Kudisthalert et al., 2020 Image Dataset
Article Title: Counting and Classification of Malarial Parasite From Giemsa-Stained Thin Film Images
Article Link: ref
Description
This is a thin, Giemsa-stained blood smear image dataset
Demography
- Country: Thailand
- City: Pathum Thani
- Study Area: Protein-Ligand Engineering and Molecular Biology laboratory at the National Center for Genetic Engineering and Biotechnology (BIOTEC)

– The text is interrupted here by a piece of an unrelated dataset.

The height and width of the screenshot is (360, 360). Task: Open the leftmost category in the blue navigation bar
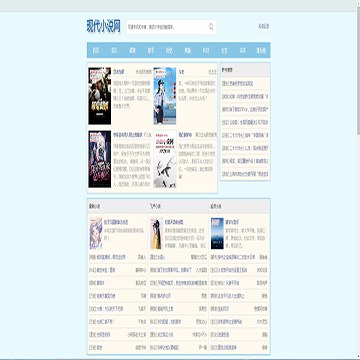(96, 50)
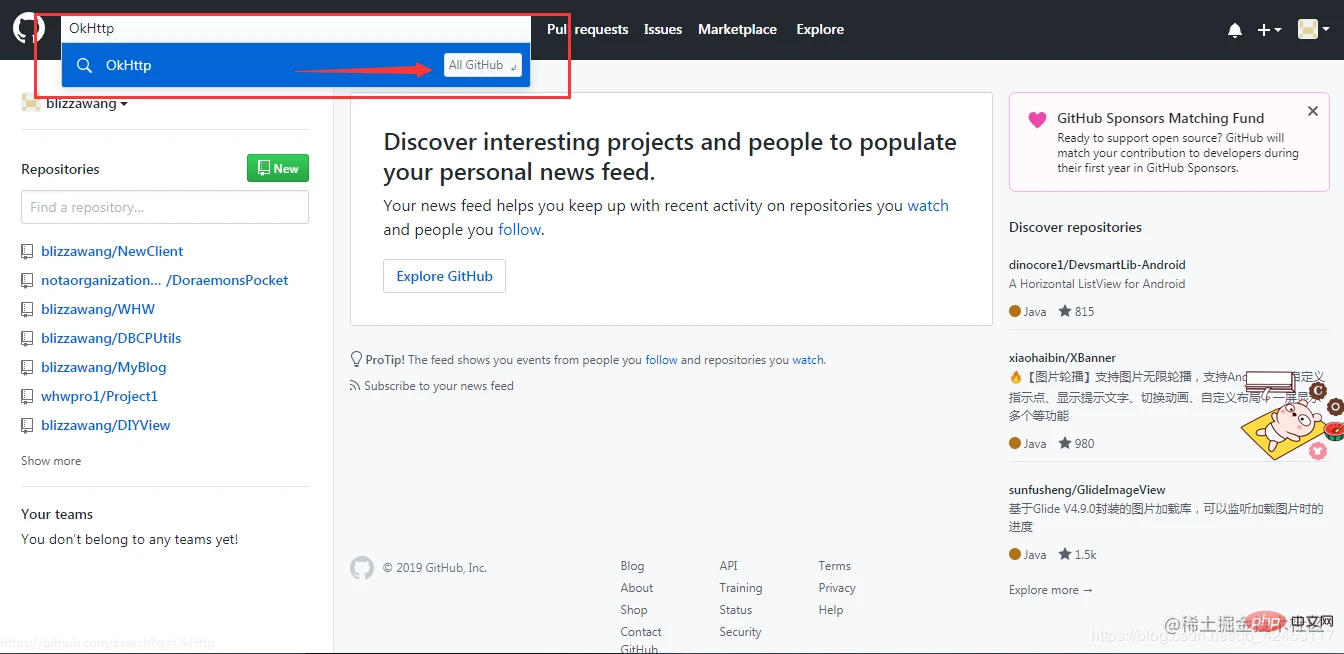
Task: Click the search magnifier icon in suggestion
Action: (x=85, y=66)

- Parasite’s species: Plasmodium falciparum
Imaging Technique
- Optical Train: Microscope with camera
- Microscope: Olympus BX51 microscope
- Camera: DP71 digital camera
- Magnification: 100×
- Image Resolution: 4080 x 3072
- Number of Images: 23,248 images
Dataset Availability
| Corresponding Author | DOI |
|---|---|
| Kitsuchart Pasupa (kitsuchart@it.kmitl.ac.th) | 10.1109/ACCESS.2020.2990497 |
Cite this Article
❗🛑 If you are using this resource, please cite:
Kudisthalert, Wasu & Pasupa, Kitsuchart & Tongsima, Sissades. (2020). Counting and Classification of Malarial Parasite From Giemsa-Stained Thin Film Images. IEEE Access. PP. 1-1. 10.1109/ACCESS.2020.2990497.